The Danish prime minister has dismissed the suggestion of such a land deal as “absurd”.
Denmark’s Queen Margrethe II invited President Trump to visit the country on September 2, and the manner of his cancelation has stunned the Scandinavian nation.
Speaking to reporters on the White House lawn on August 21, President Trump took umbrage at Mette Frederiksen’s remarks.
He said: “I thought that the prime minister’s statement that it was absurd, that it was an absurd idea was nasty.
“I thought it was an inappropriate statement. All she had to do is say no, we wouldn’t be interested.”
The president added: “She’s not talking to me. She’s talking to the United States of America. You don’t talk to the United States that way, at least under me.”
President Trump pointed out that President Harry Truman once considered making an offer for Greenland, which is an autonomous Danish territory.
He continued to make digs at Denmark online.
Earlier on Wednesday, Mette Frederiksen reiterated that Greenland could not be bought.
She told reporters the idea of selling the resource-rich Arctic island had “clearly been rejected” by its leader, Kim Kielsen, “a position I share of course”.
Mette Frederiksen also said President Trump’s visit would have been an “opportunity to celebrate Denmark’s close relationship to the US”.
“This does not change the character of our good relations and we will continue our dialogue on how we can deal with challenges we are facing,” she said, adding that the invitation to President Trump “remains open”.
Mette Frederiksen has said President Trump’s no-show was a matter of regret because “our preparations were well under way”.
While praising Denmark as a “very special country”, President Trump said in a tweet on August 20 that his planned visit would no longer go ahead because Mette Frederiksen had “no interest in discussing the purchase of Greenland”.
President Trump had earlier confirmed reports that he was interested in buying Greenland.
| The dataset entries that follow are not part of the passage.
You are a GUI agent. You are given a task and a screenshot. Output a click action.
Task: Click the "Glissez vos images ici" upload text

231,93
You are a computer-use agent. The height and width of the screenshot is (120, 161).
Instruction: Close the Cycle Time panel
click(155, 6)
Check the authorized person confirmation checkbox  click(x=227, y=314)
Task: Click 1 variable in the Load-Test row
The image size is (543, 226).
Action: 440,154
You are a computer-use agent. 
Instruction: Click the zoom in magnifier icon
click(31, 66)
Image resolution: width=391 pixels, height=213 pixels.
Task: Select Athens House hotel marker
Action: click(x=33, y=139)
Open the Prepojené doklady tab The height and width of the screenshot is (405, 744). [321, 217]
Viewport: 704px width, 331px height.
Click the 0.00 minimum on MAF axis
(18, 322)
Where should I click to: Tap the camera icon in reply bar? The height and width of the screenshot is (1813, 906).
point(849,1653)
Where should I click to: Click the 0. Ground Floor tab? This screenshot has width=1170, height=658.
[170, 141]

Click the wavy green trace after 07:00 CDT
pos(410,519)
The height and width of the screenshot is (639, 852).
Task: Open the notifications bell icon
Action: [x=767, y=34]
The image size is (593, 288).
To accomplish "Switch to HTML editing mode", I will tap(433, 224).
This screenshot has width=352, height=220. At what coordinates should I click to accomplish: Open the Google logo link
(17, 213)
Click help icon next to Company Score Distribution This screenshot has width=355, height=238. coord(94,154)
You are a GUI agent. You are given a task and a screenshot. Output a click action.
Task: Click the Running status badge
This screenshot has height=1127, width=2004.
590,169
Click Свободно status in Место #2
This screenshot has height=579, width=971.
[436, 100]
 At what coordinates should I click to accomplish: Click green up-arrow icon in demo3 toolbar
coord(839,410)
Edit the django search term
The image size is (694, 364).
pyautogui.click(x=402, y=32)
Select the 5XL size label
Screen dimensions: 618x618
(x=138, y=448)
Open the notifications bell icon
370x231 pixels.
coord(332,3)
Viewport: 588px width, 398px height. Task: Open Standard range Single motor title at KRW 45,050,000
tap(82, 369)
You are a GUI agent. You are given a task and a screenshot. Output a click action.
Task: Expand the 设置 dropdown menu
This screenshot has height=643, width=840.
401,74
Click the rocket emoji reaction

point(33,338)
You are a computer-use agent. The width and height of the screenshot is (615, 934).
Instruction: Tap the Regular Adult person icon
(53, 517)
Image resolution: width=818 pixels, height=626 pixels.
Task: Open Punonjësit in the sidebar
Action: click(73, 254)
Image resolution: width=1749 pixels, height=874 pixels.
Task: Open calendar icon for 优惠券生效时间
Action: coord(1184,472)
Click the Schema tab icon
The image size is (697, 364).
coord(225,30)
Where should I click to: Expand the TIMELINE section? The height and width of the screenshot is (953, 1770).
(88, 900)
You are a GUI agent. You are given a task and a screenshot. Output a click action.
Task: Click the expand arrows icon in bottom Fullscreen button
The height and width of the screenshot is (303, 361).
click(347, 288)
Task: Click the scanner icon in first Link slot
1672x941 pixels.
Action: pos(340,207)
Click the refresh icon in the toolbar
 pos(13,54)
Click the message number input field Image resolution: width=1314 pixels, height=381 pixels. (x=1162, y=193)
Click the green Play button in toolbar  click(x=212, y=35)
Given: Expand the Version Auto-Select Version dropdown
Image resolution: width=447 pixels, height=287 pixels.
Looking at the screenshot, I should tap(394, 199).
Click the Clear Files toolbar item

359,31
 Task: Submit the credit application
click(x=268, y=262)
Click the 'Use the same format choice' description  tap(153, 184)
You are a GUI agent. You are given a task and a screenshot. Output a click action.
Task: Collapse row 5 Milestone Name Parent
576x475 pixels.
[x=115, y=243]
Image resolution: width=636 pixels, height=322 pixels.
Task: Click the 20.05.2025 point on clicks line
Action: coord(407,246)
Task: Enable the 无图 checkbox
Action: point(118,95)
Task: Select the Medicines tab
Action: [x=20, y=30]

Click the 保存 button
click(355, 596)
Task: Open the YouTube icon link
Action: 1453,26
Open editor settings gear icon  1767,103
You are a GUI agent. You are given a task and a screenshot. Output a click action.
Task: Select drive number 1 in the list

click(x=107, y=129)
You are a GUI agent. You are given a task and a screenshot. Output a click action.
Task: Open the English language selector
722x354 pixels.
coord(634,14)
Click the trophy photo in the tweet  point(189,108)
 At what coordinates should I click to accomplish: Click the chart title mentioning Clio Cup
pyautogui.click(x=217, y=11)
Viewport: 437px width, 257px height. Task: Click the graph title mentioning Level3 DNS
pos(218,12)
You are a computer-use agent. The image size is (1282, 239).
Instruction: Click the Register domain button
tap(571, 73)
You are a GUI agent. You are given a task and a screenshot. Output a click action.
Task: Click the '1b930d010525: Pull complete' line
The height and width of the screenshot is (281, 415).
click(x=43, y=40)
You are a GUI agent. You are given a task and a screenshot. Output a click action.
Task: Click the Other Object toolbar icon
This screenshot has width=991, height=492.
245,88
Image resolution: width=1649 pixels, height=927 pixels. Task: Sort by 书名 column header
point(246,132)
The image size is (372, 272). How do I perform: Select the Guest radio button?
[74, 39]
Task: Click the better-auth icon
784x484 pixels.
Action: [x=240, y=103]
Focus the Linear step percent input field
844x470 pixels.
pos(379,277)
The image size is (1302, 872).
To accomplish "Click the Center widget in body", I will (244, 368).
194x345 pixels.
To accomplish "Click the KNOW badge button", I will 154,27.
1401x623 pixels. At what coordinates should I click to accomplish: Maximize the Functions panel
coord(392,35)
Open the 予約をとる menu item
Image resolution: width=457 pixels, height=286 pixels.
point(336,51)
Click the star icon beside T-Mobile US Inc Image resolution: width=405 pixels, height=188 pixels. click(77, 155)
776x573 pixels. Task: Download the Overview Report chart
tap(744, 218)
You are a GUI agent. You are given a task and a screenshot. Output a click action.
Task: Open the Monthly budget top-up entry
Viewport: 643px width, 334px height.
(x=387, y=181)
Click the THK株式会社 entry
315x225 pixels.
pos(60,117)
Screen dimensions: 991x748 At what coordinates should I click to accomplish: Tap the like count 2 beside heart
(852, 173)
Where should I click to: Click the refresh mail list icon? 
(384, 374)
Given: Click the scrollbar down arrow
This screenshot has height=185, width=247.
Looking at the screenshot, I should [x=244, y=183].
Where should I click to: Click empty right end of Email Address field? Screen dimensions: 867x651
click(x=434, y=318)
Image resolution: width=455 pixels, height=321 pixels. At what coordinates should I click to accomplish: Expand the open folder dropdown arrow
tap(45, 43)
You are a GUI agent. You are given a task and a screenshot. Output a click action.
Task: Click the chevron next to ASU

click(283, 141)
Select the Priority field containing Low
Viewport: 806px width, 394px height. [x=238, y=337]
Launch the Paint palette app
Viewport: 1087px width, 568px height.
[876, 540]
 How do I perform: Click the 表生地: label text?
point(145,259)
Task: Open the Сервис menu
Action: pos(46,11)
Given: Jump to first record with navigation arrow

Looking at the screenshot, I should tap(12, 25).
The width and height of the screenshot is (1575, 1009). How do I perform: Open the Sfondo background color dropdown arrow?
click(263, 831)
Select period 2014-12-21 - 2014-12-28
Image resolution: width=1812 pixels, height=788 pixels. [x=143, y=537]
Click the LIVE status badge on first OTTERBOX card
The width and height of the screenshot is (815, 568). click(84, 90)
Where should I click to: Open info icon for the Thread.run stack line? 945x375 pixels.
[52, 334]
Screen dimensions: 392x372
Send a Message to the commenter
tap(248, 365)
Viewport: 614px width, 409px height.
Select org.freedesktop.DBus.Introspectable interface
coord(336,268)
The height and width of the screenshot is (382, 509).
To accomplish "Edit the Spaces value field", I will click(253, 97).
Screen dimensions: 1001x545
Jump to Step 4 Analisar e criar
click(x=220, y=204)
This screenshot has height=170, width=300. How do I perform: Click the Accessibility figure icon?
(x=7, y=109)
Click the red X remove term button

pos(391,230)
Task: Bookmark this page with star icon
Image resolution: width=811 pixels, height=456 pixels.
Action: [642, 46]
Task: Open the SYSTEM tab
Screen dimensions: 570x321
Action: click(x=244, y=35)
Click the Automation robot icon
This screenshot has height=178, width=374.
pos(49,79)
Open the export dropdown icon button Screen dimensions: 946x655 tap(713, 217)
When asked on August 18 if he would consider trading a US territory for the island, he replied: “Well, a lot of things could be done.”
“Essentially it’s a large real estate deal,” he said.
On August 19, President Trump tweeted a jokey image showing a tall golden skyscraper among the homes of a small village on the island.
The cancelation was described as a “farce” by the leader of the populist Danish People’s Party, Kristian Thulesen Dahl.
He tweeted: “What is this man thinking of though? And with grounds that are worthy of an April Fools’ joke.”
Danish Conservative MP Rasmus Jarlov accused President Trump of lacking respect for his country.
Former foreign minister Kristian Jensen said President Trump’s move had resulted in “total chaos”.
A spokeswoman for the leftist Red-Green Alliance, Pernille Skipper, said: “Trump lives on another planet.”
Pia Kjaersgaard, the populist former speaker of the Danish parliament, said it showed “rude behavior to the Danish people and the Queen, who invited him.”
President Trump has reportedly taken an interest in Greenland, in part, because of its resources, such as coal, zinc, copper and iron ore.
However, while Greenland may be rich in minerals, it relies on Denmark for two-thirds of its budget revenue. It has high rates of suicide, alcoholism and unemployment.
The US has long seen Greenland, which sits along a direct route from Europe to North America, as being strategically important. It established the Thule air force and radar base there at the start of the Cold War, which now covers space surveillance and forms the northernmost part of the US ballistic missile early warning system.
Meanwhile, new Arctic sea routes are opening up as climate change is blamed for the accelerating thaw of ice in the region.
China has recently been taking an interest in the area, too.